TASK REQUIREMENTS: Repeat every entry exactly. Do not include the pictures.

PROVIDED RECORDS:
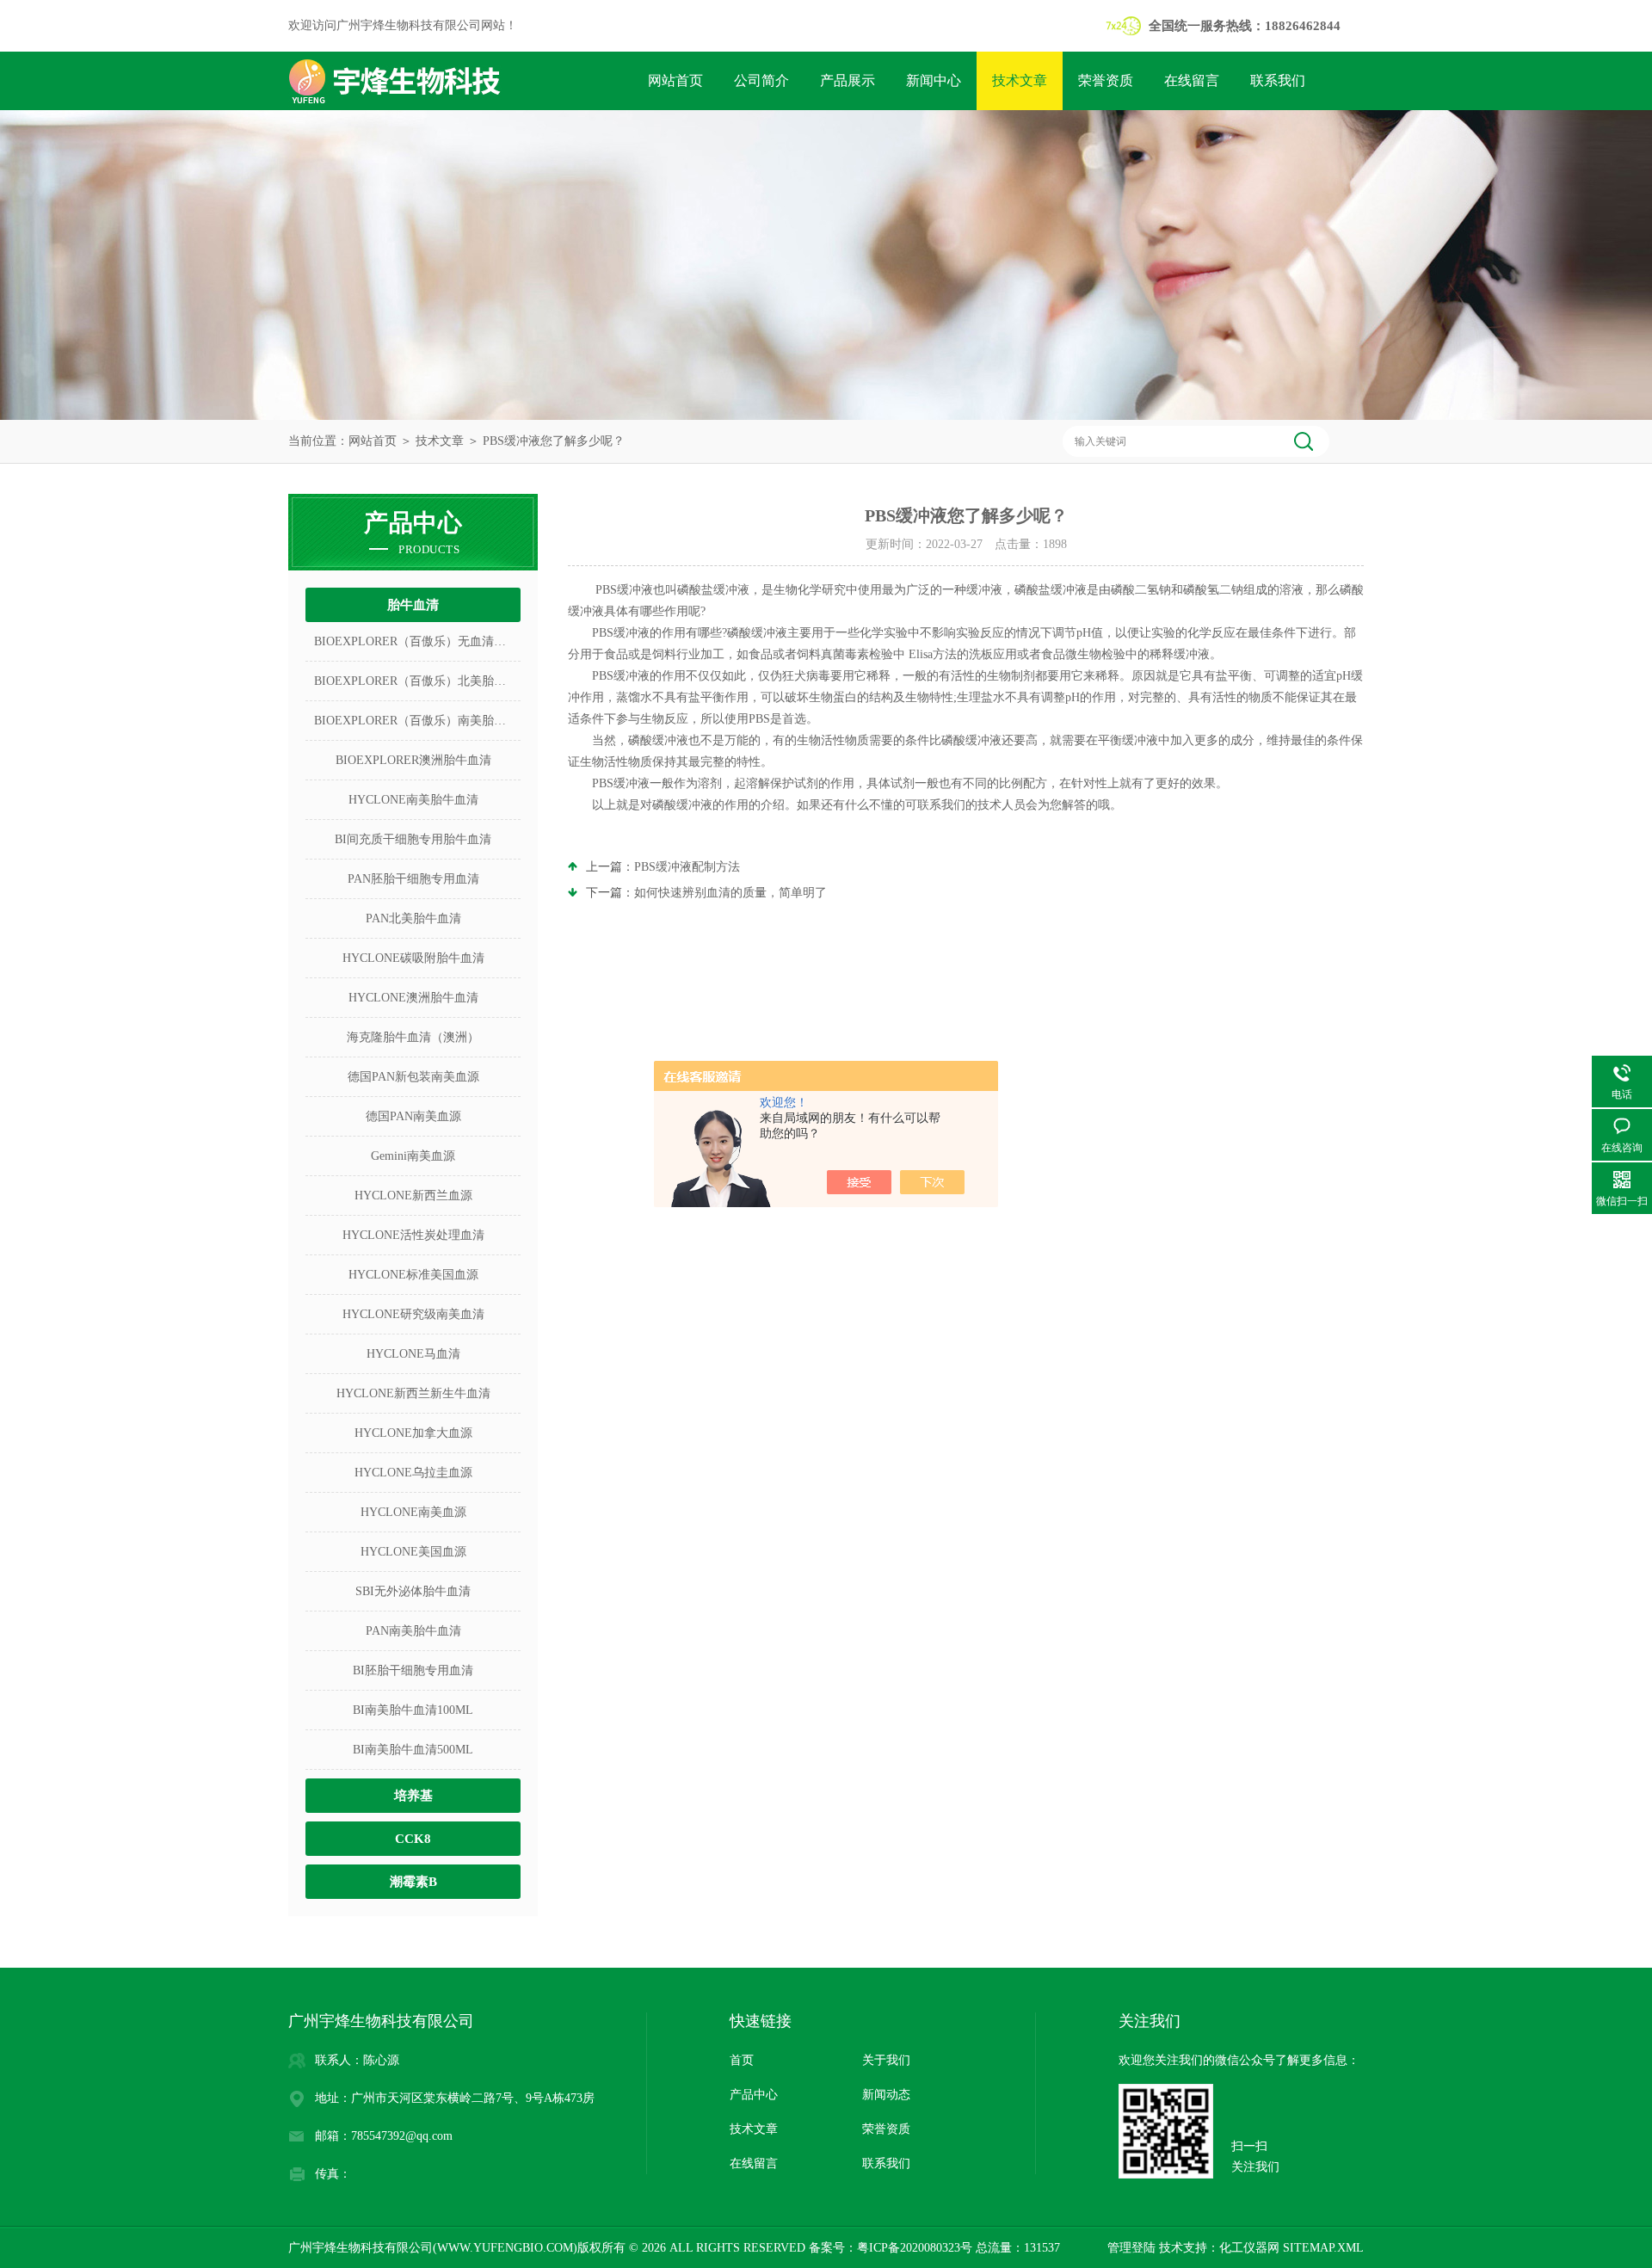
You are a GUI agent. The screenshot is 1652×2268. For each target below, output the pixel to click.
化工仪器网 (1249, 2247)
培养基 (413, 1796)
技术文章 (1019, 80)
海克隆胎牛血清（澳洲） (413, 1037)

ANSWER AREA:
You are a GUI agent. The screenshot is 1652×2268. For each target below, output the pixel to click.
化工仪器网 (1249, 2247)
培养基 (413, 1796)
技术文章 (1019, 80)
海克隆胎牛血清（澳洲） (413, 1037)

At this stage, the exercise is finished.